[RECORDS FOR THIS TASK]

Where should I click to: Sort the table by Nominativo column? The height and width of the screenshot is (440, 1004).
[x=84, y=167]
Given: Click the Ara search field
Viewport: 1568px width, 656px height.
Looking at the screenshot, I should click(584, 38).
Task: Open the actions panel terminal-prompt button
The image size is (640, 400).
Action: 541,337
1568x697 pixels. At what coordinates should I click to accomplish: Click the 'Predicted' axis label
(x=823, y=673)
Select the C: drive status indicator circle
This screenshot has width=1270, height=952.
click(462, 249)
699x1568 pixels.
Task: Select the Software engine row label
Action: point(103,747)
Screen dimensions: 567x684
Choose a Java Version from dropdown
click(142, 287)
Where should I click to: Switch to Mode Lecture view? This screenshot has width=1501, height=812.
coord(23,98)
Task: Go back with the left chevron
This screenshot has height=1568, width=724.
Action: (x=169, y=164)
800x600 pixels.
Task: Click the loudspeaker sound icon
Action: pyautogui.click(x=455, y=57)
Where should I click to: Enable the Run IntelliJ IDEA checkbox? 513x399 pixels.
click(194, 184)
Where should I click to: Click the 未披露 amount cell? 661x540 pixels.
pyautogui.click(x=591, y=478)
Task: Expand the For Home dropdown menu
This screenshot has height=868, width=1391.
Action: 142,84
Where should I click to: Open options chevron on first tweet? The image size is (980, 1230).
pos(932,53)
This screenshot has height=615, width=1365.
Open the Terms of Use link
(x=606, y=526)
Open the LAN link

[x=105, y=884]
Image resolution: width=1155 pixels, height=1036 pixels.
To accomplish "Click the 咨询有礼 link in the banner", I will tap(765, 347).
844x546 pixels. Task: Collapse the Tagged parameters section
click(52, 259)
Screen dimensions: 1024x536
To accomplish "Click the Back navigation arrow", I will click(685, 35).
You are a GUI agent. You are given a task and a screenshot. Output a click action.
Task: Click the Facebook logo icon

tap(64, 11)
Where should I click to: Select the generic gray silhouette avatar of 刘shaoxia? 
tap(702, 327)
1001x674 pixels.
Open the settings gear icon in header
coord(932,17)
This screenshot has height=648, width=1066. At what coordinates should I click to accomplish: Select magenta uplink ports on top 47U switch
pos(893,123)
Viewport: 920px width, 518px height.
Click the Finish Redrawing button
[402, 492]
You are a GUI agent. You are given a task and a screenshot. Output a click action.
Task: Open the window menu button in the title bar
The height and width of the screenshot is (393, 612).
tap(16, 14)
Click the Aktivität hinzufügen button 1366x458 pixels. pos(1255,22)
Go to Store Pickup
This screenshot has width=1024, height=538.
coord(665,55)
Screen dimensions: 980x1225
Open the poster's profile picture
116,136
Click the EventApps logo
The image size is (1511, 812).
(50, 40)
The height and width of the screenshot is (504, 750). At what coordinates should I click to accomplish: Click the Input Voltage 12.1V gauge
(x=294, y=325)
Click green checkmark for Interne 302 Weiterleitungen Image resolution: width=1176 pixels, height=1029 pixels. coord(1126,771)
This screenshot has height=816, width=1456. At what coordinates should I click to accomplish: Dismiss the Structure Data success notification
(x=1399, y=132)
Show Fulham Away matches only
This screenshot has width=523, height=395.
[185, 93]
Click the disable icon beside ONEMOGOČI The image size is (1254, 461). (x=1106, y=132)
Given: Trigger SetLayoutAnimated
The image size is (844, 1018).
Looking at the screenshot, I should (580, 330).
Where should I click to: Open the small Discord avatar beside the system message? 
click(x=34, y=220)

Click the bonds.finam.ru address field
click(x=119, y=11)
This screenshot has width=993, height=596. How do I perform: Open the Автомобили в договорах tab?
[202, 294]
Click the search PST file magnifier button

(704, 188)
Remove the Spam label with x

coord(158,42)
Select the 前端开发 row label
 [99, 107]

[/RECORDS FOR THIS TASK]

TASK ITEM: Quote the whole listing above, leaving nothing out.

OUTPUT FOR THIS TASK:
Where should I click to: Sort the table by Nominativo column? The height and width of the screenshot is (440, 1004).
[x=84, y=167]
Given: Click the Ara search field
Viewport: 1568px width, 656px height.
Looking at the screenshot, I should click(584, 38).
Task: Open the actions panel terminal-prompt button
The image size is (640, 400).
Action: 541,337
1568x697 pixels. At what coordinates should I click to accomplish: Click the 'Predicted' axis label
(x=823, y=673)
Select the C: drive status indicator circle
This screenshot has width=1270, height=952.
click(462, 249)
699x1568 pixels.
Task: Select the Software engine row label
Action: point(103,747)
Screen dimensions: 567x684
Choose a Java Version from dropdown
click(142, 287)
Where should I click to: Switch to Mode Lecture view? This screenshot has width=1501, height=812.
coord(23,98)
Task: Go back with the left chevron
This screenshot has height=1568, width=724.
Action: (x=169, y=164)
800x600 pixels.
Task: Click the loudspeaker sound icon
Action: pyautogui.click(x=455, y=57)
Where should I click to: Enable the Run IntelliJ IDEA checkbox? 513x399 pixels.
click(194, 184)
Where should I click to: Click the 未披露 amount cell? 661x540 pixels.
pyautogui.click(x=591, y=478)
Task: Expand the For Home dropdown menu
This screenshot has height=868, width=1391.
Action: 142,84
Where should I click to: Open options chevron on first tweet? The image size is (980, 1230).
pos(932,53)
This screenshot has height=615, width=1365.
Open the Terms of Use link
(x=606, y=526)
Open the LAN link

[x=105, y=884]
Image resolution: width=1155 pixels, height=1036 pixels.
To accomplish "Click the 咨询有礼 link in the banner", I will tap(765, 347).
844x546 pixels. Task: Collapse the Tagged parameters section
click(52, 259)
Screen dimensions: 1024x536
To accomplish "Click the Back navigation arrow", I will click(685, 35).
You are a GUI agent. You are given a task and a screenshot. Output a click action.
Task: Click the Facebook logo icon

tap(64, 11)
Where should I click to: Select the generic gray silhouette avatar of 刘shaoxia? 
tap(702, 327)
1001x674 pixels.
Open the settings gear icon in header
coord(932,17)
This screenshot has height=648, width=1066. At what coordinates should I click to accomplish: Select magenta uplink ports on top 47U switch
pos(893,123)
Viewport: 920px width, 518px height.
Click the Finish Redrawing button
[402, 492]
You are a GUI agent. You are given a task and a screenshot. Output a click action.
Task: Open the window menu button in the title bar
The height and width of the screenshot is (393, 612).
tap(16, 14)
Click the Aktivität hinzufügen button 1366x458 pixels. pos(1255,22)
Go to Store Pickup
This screenshot has width=1024, height=538.
coord(665,55)
Screen dimensions: 980x1225
Open the poster's profile picture
116,136
Click the EventApps logo
The image size is (1511, 812).
(50, 40)
The height and width of the screenshot is (504, 750). At what coordinates should I click to accomplish: Click the Input Voltage 12.1V gauge
(x=294, y=325)
Click green checkmark for Interne 302 Weiterleitungen Image resolution: width=1176 pixels, height=1029 pixels. coord(1126,771)
This screenshot has height=816, width=1456. At what coordinates should I click to accomplish: Dismiss the Structure Data success notification
(x=1399, y=132)
Show Fulham Away matches only
This screenshot has width=523, height=395.
[185, 93]
Click the disable icon beside ONEMOGOČI The image size is (1254, 461). (x=1106, y=132)
Given: Trigger SetLayoutAnimated
The image size is (844, 1018).
Looking at the screenshot, I should (580, 330).
Where should I click to: Open the small Discord avatar beside the system message? 
click(x=34, y=220)

Click the bonds.finam.ru address field
click(x=119, y=11)
This screenshot has width=993, height=596. How do I perform: Open the Автомобили в договорах tab?
[202, 294]
Click the search PST file magnifier button

(704, 188)
Remove the Spam label with x

coord(158,42)
Select the 前端开发 row label
 [99, 107]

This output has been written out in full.